When the brutal heat of summer is finally passing and taking the most vibrant garden colors with it, there is a bloom that shines like a Las Vegas showgirl down county roads and in a few lucky gardens. Blooming LYCORIS RADIATA glows like a siren light from a distance, but up close the frilly profusion of petals sticking up gave some sour soul the excuse to call this gorgeous firework bloom the ugly name “SPIDER LILY.” It’s almost like the common name was thought up by the plainer flowers that were bitter jealous and couldn’t stand to admit what a looker LYCORIS RADIATA really is. As a little girl, the much more apt common name stuck in my head “NAKED LADIES”— Now that is a name that captures this attentiongrabbing spectacle that happens every September!

But before you get the impression that these blooms are debauched and difficult, please understand that LYCORIS RADIATA is one of the most modest plants the rest of the year. After the September pageant show is gone and forgotten, some dark green strappy leaves with a thin white stripe come out and make it through the whole winter, disappearing with the summer heat. So, plant these girls anywhere, because you are not mowing, spraying, or weed eating in the winter, and they will grow unmolested during the cool season. This plant behavior leads to the third common name “SURPRISE LILY” which captures one of the most endearing qualities of the flower. The bud jumps up seemingly overnight from bare ground with its neon curling filaments and puts on a peepshow when our gardener’s hearts need it most.

Scientist tagged the flower “LYCORIS RADIATA” indicating radial symmetry of the petals, but just plain “radiant lily” would describe her better.
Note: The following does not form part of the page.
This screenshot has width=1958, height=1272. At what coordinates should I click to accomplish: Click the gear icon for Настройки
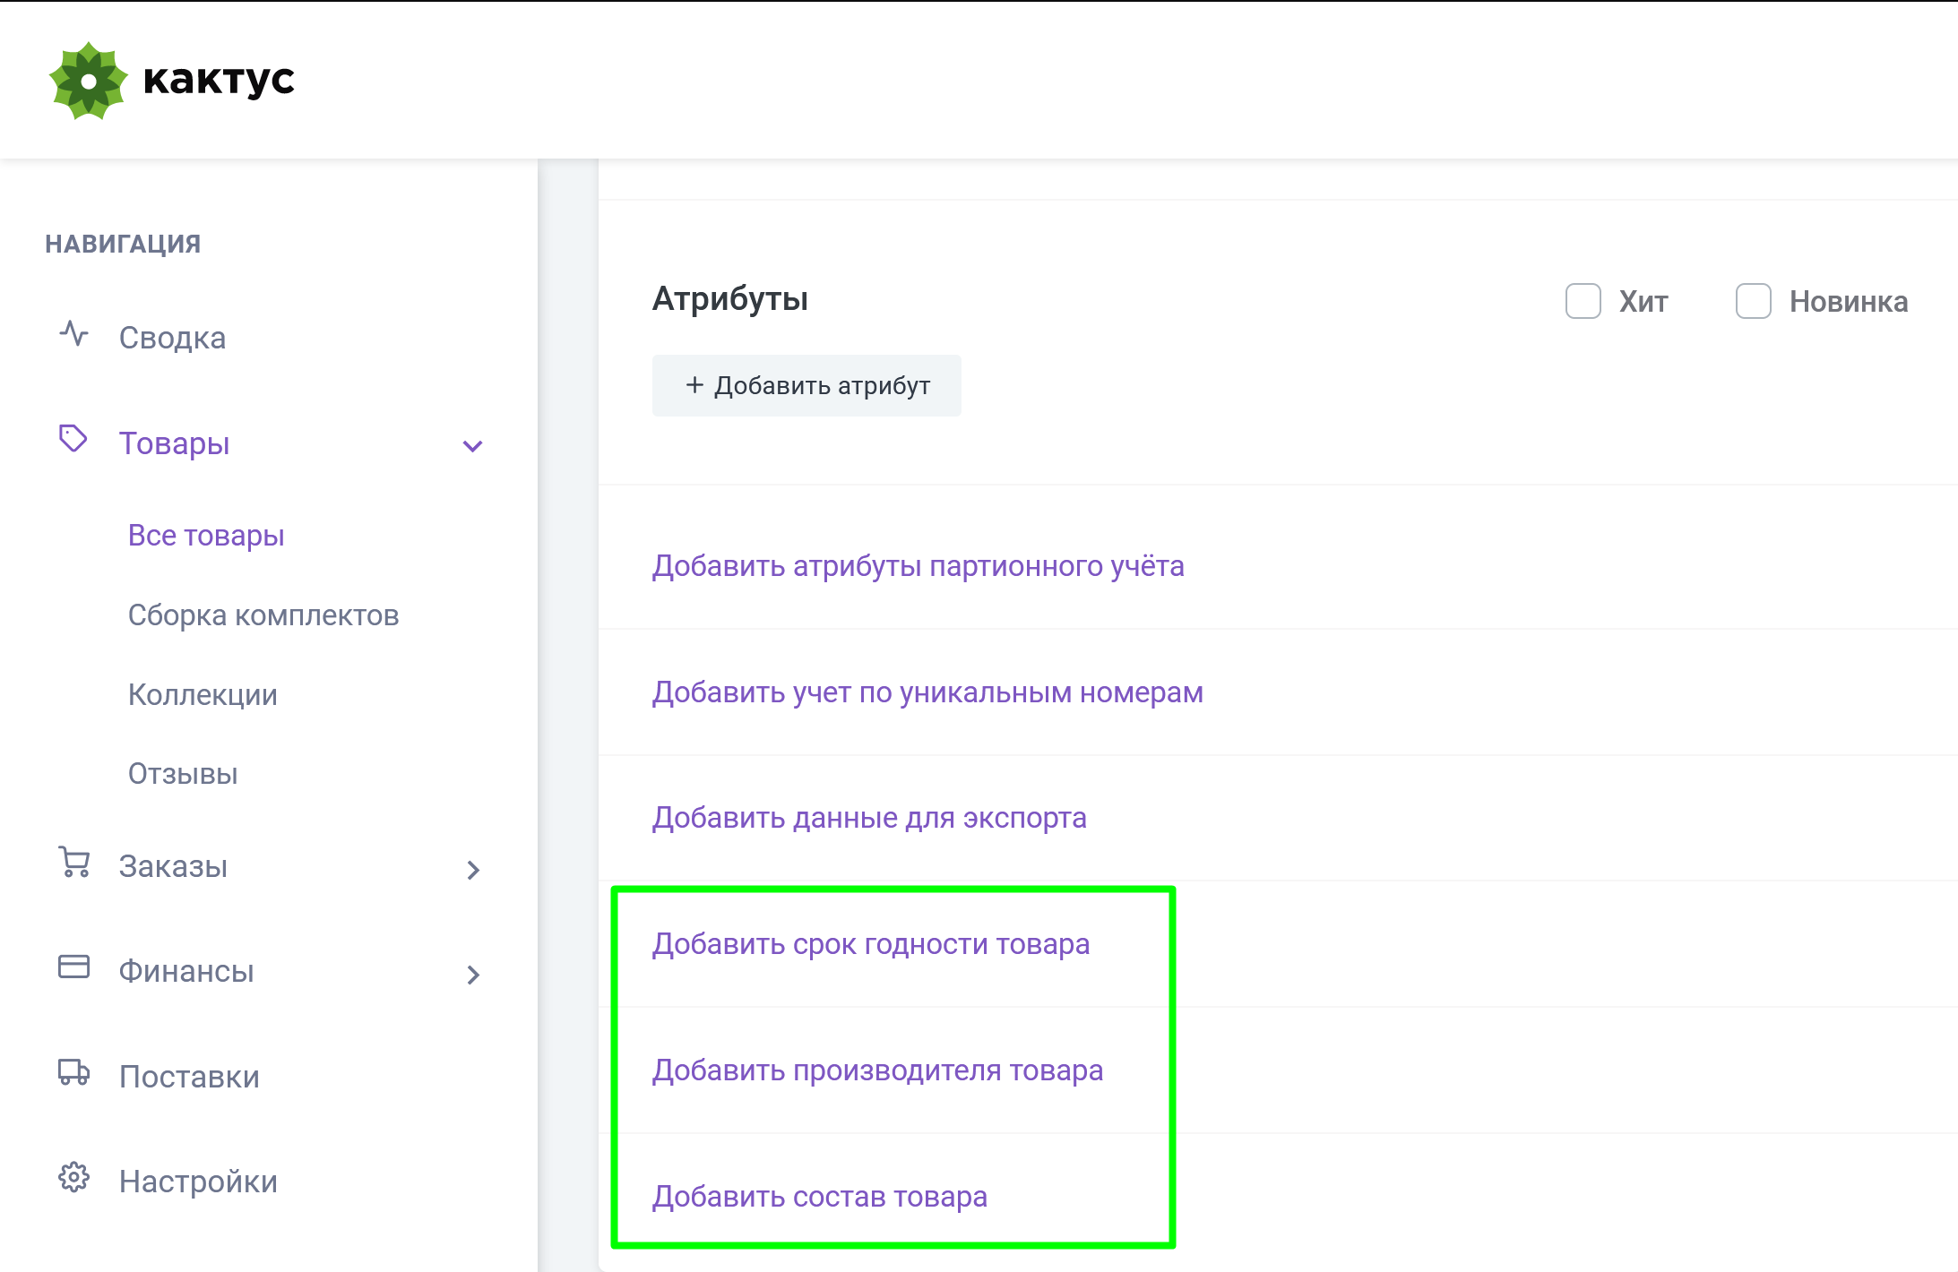coord(73,1177)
Other common names for this flamboyant gal describe her other properties. “Magic lily”, “equinox lily”, “hurricane lily”, “ditch lily” and “schoolyard lily” are some you might hear.
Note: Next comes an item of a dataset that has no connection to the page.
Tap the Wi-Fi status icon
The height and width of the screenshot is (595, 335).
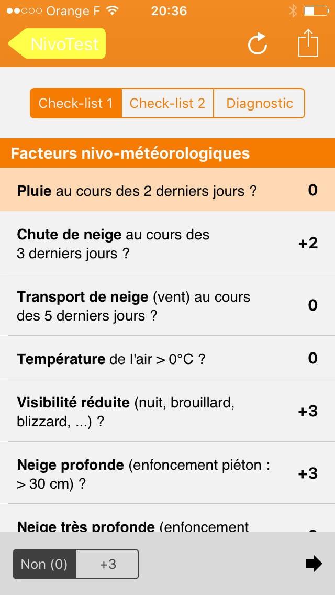(112, 11)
LYCORIS RADIATA and her sisters have been playing peek-a boo in our Alabama landscapes since they arrived from south Asia in the mid 1800’s with other amaryllis. If you don’t already have some, you are late to this party! Many varieties of lycoris bulbs can be had from online nurseries, but surely, it’s more fun to make friends with a generous gardener that has some to spare. The best way involves finding something in your yard to swap for lycoris bulbs so that the next time you are at dinner party you can work in the question; “Does anyone have extra naked ladies to trade?” Quickly, you can discern who you want to sit by and who you want to avoid.

I’ve moved seven times since leaving Montgomery in 1986 and planted Alabama lycoris bulbs in a half dozen gardens in other states. It’s good to think the “ladies” are putting on the show every September for new audiences. My move back home to Montgomery was a rush, so I couldn’t dig and drag much garden along with me. But leaving lycoris in my Charlotte garden didn’t matter, because the same generous clump I originally dug from in 1986 is still thriving in mother’s garden. The lesson here is that “NAKED LADIES” are tough, enduring, and faithful bloomers. That is why they bring beauty to ditches and pastures as well as manicured borders. These beauty queens do not need petty sashes and tiaras to be recognized for the stunners they are. LYCORIS RADIATA is gorgeous enough to make us pull the car over and stare no matter where they choose to jump up and flash their eyepopping show every September.